▶ [Apply what you read]
a) Answer these from the passage on spreadsheet comments in OOXML:
(i) In what part of the OPC-package are the comments themselves stored?
(ii) To which cell was a comment added?
(iii) What fillcolor value does the VML fragment give the comment shape?
b) Go on with the passage on spreadsheet comments in OOXML, beginning after its final sentence.

▶ [Given passage]
------------------------------------
At the BRM the biggest pile of things added to OOXML was where a feature was previously only possible with the use of VML. Of these include adding comments to cells in spreadsheets. The comments themselves are stored in a “Comment part” of the OPC-package, but the display of the comment was done using VML. Luckily, at the BRM markup was added to allow DrawingML to be used instead.

So I used the spreadsheet from before and added a comment in cell B2 (the one with the crappy leap-year-bug result)

.

Anyone wanna guess if this comment is displayed using VML or DrawingML?

Yes, you guessed it … somewhere in the back of the document is a VML-fragment containing the “box” containing my comment.

[code:xml]<xml xmlns:v="urn:schemas-microsoft-com:vml"

 xmlns:o="urn:schemas-microsoft-com:office:office"
 xmlns:x="urn:schemas-microsoft-com:office:excel">
 <o:shapelayout v:ext="edit">
  <o:idmap v:ext="edit" data="1"/>

 </o:shapelayout><v:shapetype id="_x0000_t202" coordsize="21600,21600" o:spt="202"
  path="m,l,21600r21600,l21600,xe">
  <v:stroke joinstyle="miter"/>
  <v:path gradientshapeok="t" o:connecttype="rect"/>
 </v:shapetype><v:shape id="_x0000_s1025" type="#_x0000_t202" style='position:absolute;
  margin-left:120.75pt;margin-top:1.5pt;width:126pt;height:55.5pt;z-index:1;

  visibility:hidden;mso-wrap-style:tight' fillcolor="#ffffe1" o:insetmode="auto">
  <v:fill color2="#ffffe1"/>
  <v:shadow on="t" color="black" obscured="t"/>
  <v:path o:connecttype="none"/>

  <v:textbox style='mso-direction-alt:auto'>
   <div style='text-align:left'></div>
  </v:textbox>
  <x:ClientData ObjectType="Note">

   <x:MoveWithCells/>
   <x:SizeWithCells/>

   <x:Anchor>
    2, 15, 0, 2, 4, 55, 3, 16</x:Anchor>

   <x:AutoFill>False</x:AutoFill>
   <x:Row>0</x:Row>
   <x:Column>1</x:Column>
  </x:ClientData>
 </v:shape></xml>[/code]

If this was a tweet on Twitter, I’d finish it off using the tag #fail.
------------------------------------
▶ [Stored items]
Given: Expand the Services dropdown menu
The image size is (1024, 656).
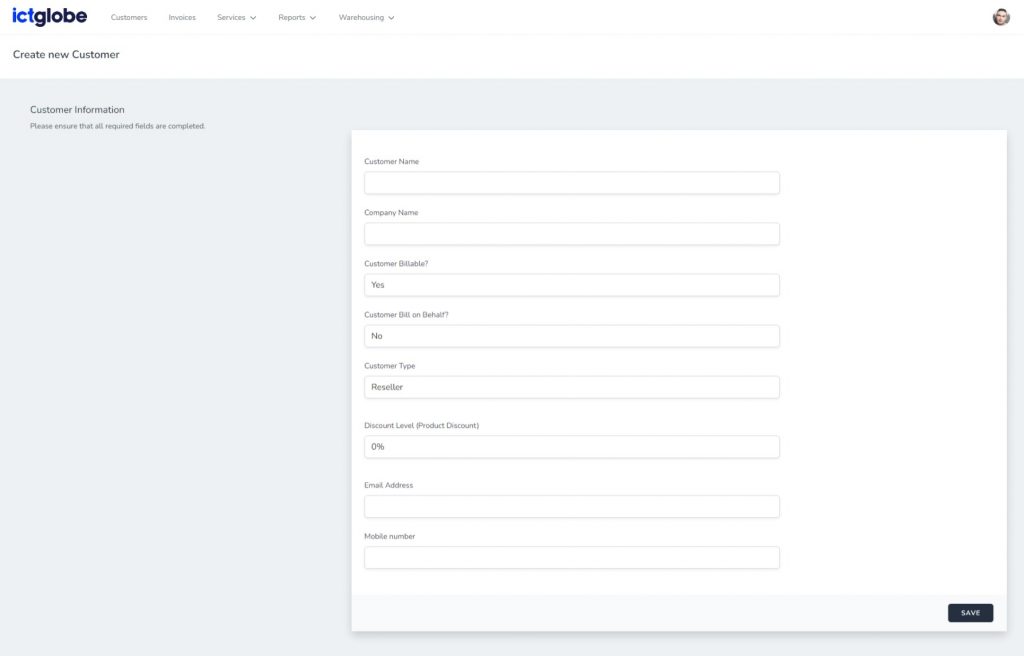Looking at the screenshot, I should point(236,18).
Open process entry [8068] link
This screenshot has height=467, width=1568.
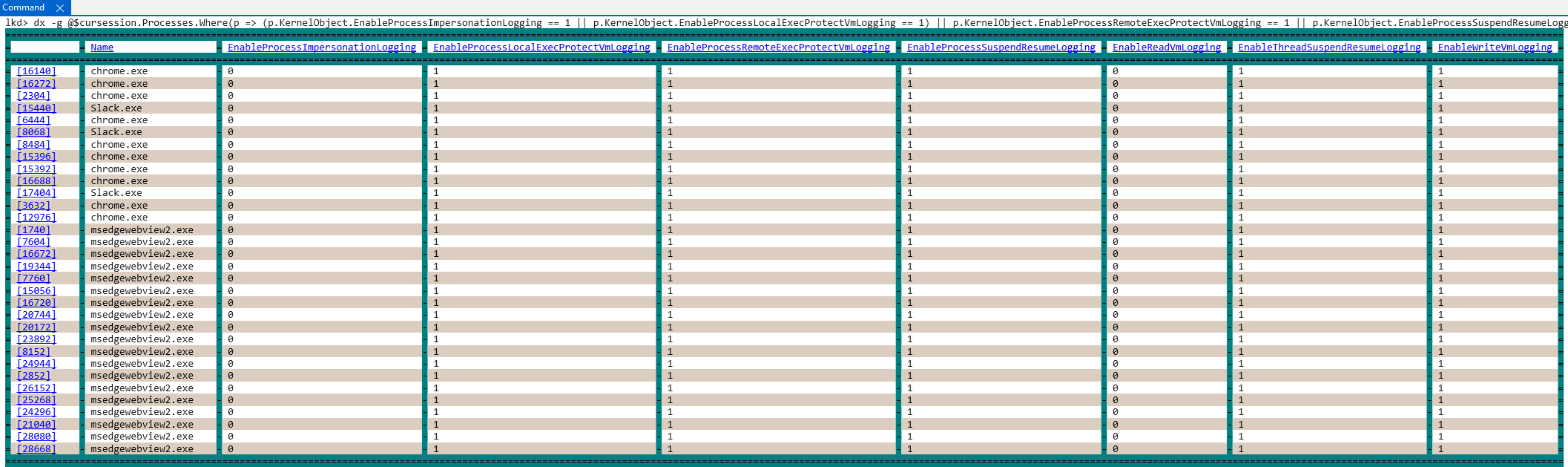[34, 132]
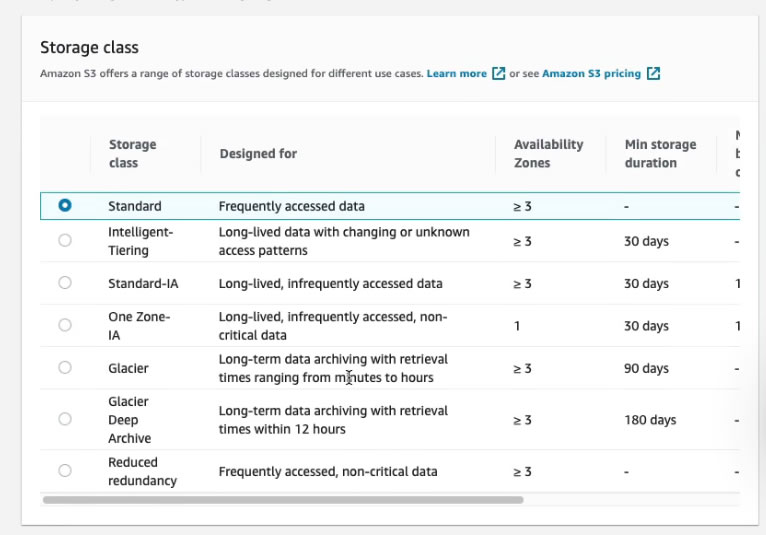
Task: Select the Glacier storage class radio
Action: click(65, 368)
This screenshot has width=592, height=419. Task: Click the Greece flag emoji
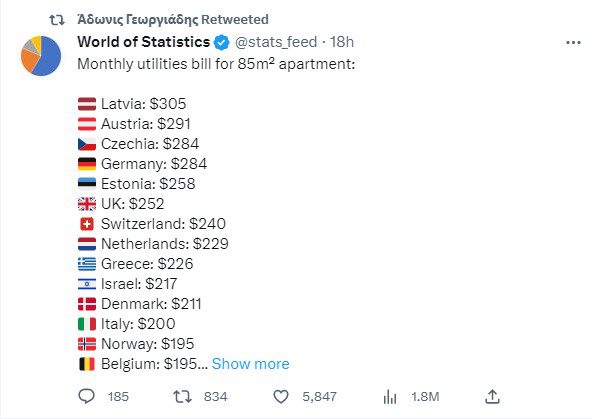[87, 264]
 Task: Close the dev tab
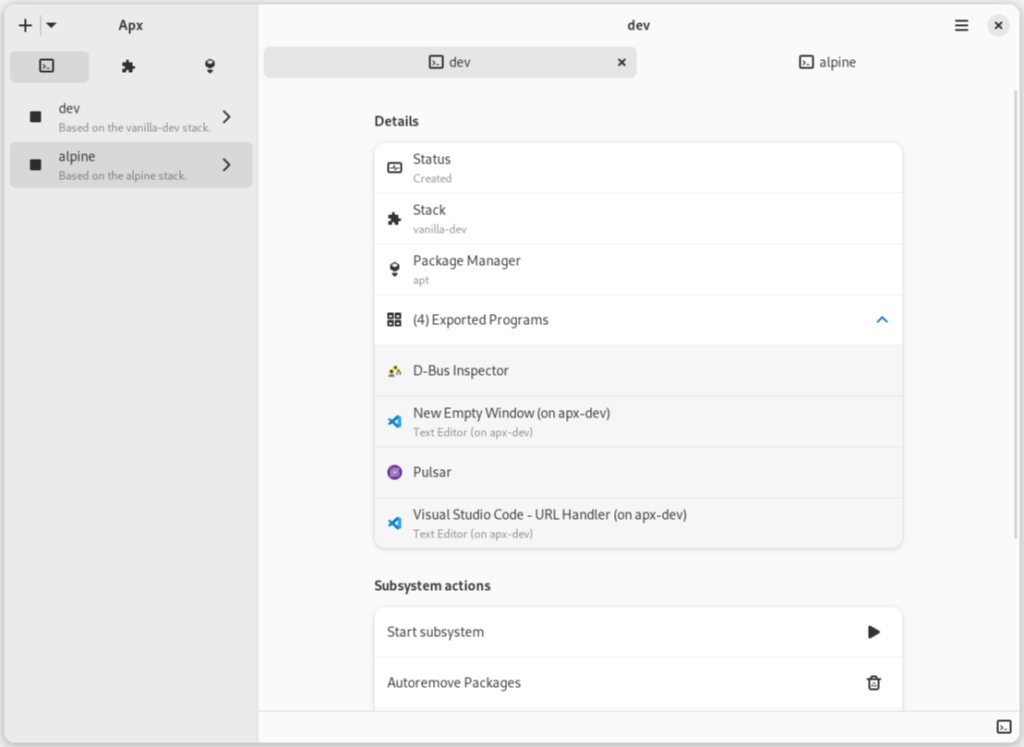tap(621, 62)
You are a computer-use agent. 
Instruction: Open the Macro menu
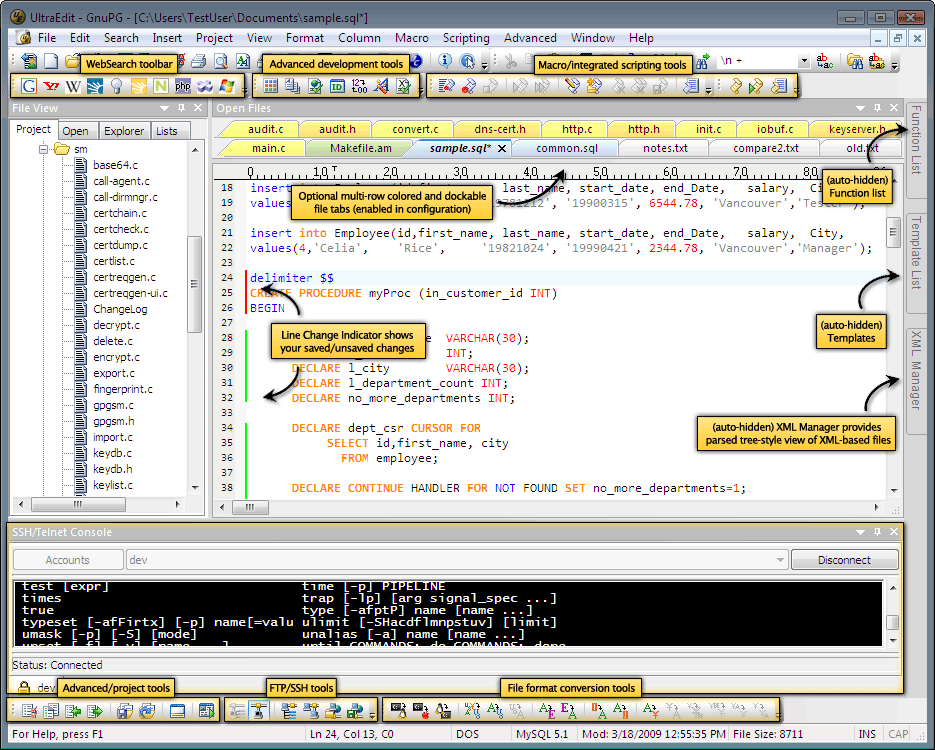pyautogui.click(x=411, y=38)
------------------------------------
▶ [Responses for each task]
a)
(i) In a "Comment part" of the OPC-package.
(ii) Cell B2.
(iii) #ffffe1

b)
Document protection

And finally – what about document protection? “Document protection” is the mechanism in OOXML to allow applications to open documents in “read-only-mode”, to protect worksheets from editing etc. These are not really protecting the document as such, because a hash of the password is simply saved – but everything is still in clear text. Document protection was one of the areas where OOXML was fundamentally changed, allowing more robust algorithms to be used – and not only the weak “legacy-algorithm” previously supported by Office 2007.

So in Excel2010 I chose to protect the active sheet and looked at the markup again. Again, I was hoping to find some of the new markup, but again I was let down. Excel2010 still uses the weak algorithm and it still uses the legacy markup to persist it.

[code:xml]<?xml version="1.0" encoding="UTF-8" standalone="yes" ?>

<worksheet>

  <sheetData/>
  <sheetProtection password="8985" sheet="1" objects="1" scenarios="1" />
</worksheet>[/code]

This is not only an annoyance for those not working on the Windows-platform – it is also an annoyance for those of us working with e.g. .Net development. If Excel2010 used SHA1, SHA256 or one of the other modern algorithms supported directly by .Net framework, we’d be able to use it straight out of the box. Now all of us still need to add additional code/assemblies to our code – simply to protect a whorksheet.

At the end …

I must admit that I am a bit disappointed. I know that barely a year has gone since the publication of ISO/IEC 29500, but I had expected more of the things we discussed at the BRM to be implemented. At the very least I was expecting some of the more “easy ones” to have been implemented – like the conformanceClass-attribute, VML in comments and document protection. It would have been a nice token of “good faith”.

Now, we are basically left with nothing. Do note, however, that the observations above are by no means a comprehensive test. These represent simply a few of the thoughts on the top of my head while writing this.

Next time: WordpressingML

PS: I have been trying to find a list of the stuff from the BRM that was implemented in Office 2010 (like ISO-8601 dates), but I have been unsuccessful. So if anyone can point me towards such a list, I'd be happy to include those results above.